Fuera de lo común. Sí, hubo una ocasión en la que me topé con alguien fuera de lo común, quien no veía el mundo de la misma manera que lo observa la mayoría de las personas que conocerás en el transcurso de tu vida, quizá ninguna. A veces tenía la sensación de que se había estancado en otro tiempo y, en otras ocasiones, me sorprendía su forma de enfrentarse a las consecuencias como si de un erudito del futuro se tratase, adelantado a su época, más vivo en el futuro que en el propio presente.
Pero ni el más malvado de todos los cuentos de hadas, ni el ser más apático y solitario y, mucho menos, el gánster más asusto es capaz de desafiar las incongruencias de la vida. Y así fue como le conocí.
Pasaba por la vida sin despeinarse, como si se tratara de fotogramas de una película eterna de la que no pensaba ser protagonista jamás, ni siquiera de su propia vida. Le daba igual tanto la vida como la muerte. No le temía a absolutamente nada, seguramente por eso se convirtió en un gánster, el más codiciado y demandado por las altas y bajas esferas. Nunca te percatarás de sus emociones, tampoco te darás cuenta si da saltos de alegría y mucho menos le va eso de derramar una lágrima de comprensión por alguien amado. Pero tampoco le hastiaba la pena, la tristeza o el desamor. Ni siquiera se paraba a preguntarse el por qué de las cosas que sucedían. Nada le impedía avanzar en su camino plano, plagado de escalas de grises mientras realizaba su trabajo a la perfección.
Un día como otro cualquiera se topó con alguien que le removió las entrañas y le hizo cosquillas a su mente.
Esa persona era todo lo contrario al gánster. Estaba tan llena de vida que las emociones brotaban desde lo más profundo de su ser hasta expresarse en puños cerrados de furia, en lágrimas de desesperanza, en infinitas sonrisas de alegría y en pelos que se erizaban en una piel que no podía dejar de sentir. Le obnubiló. Y, a partir de ese día, empezó a despeinarse, a ver el mundo desde otra perspectiva. Descubrió lo que era tiritar de frío, se percató del sudor que le provocaba el estrés, el cansancio de no dormir en dos días, de los jadeos que no podía evitar al excitarse cuando hacía el amor, de esas mariposas que brotaban desde su estómago hasta tornarse en una sonrisa verdadera cuando se cruzaban sus miradas.
Y sabía que, para conquistar a esa persona, debía erigirse como el mejor de sus amantes, debía ponerse a su altura.
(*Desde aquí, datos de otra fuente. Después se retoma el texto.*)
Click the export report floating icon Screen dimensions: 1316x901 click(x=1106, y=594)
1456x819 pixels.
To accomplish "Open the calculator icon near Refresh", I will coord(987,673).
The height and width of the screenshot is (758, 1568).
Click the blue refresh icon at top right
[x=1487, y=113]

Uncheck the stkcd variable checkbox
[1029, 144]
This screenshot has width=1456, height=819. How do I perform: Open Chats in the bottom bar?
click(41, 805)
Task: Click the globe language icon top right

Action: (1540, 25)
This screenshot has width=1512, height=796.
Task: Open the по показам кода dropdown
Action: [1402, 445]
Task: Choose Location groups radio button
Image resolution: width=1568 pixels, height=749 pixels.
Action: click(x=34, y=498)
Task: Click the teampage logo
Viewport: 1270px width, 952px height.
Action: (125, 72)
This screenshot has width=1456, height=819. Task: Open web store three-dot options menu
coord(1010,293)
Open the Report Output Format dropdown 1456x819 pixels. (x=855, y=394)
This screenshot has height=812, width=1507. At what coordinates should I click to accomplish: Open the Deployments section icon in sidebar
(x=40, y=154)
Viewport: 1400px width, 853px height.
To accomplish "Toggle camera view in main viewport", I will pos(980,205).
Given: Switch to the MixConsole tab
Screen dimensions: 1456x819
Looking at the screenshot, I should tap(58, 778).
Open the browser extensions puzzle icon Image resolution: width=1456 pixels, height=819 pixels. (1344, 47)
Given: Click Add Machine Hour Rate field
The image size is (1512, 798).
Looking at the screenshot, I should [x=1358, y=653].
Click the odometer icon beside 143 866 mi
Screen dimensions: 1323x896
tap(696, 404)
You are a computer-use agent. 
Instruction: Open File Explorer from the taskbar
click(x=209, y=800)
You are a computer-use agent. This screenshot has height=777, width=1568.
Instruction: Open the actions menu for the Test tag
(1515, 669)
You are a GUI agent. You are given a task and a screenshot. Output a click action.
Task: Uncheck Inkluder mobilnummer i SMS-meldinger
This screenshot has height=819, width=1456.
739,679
Era de otro mundo y se le había plantado delante como un reto, como una misión más de la que, por mucho que lo intentara, no saldría ileso. Sentía dolor, sentía esperanza, sentía amor, sentía odio y felicidad. Pero no le importaba, de hecho, lo deseaba si esa persona estaba involucrada en esos sentimientos.
La última vez que vi al gánster me confesó por primera vez que tenía miedo a morir porque, si eso ocurriera, no podría verla nunca más.
Pasaron meses sin noticias. Ni en las altas y bajas esferas lo habían visto más. Dentro de mí me esperancé a pensar que se habían fugado juntos. Quizá dentro de este mundo o en otro cualquiera.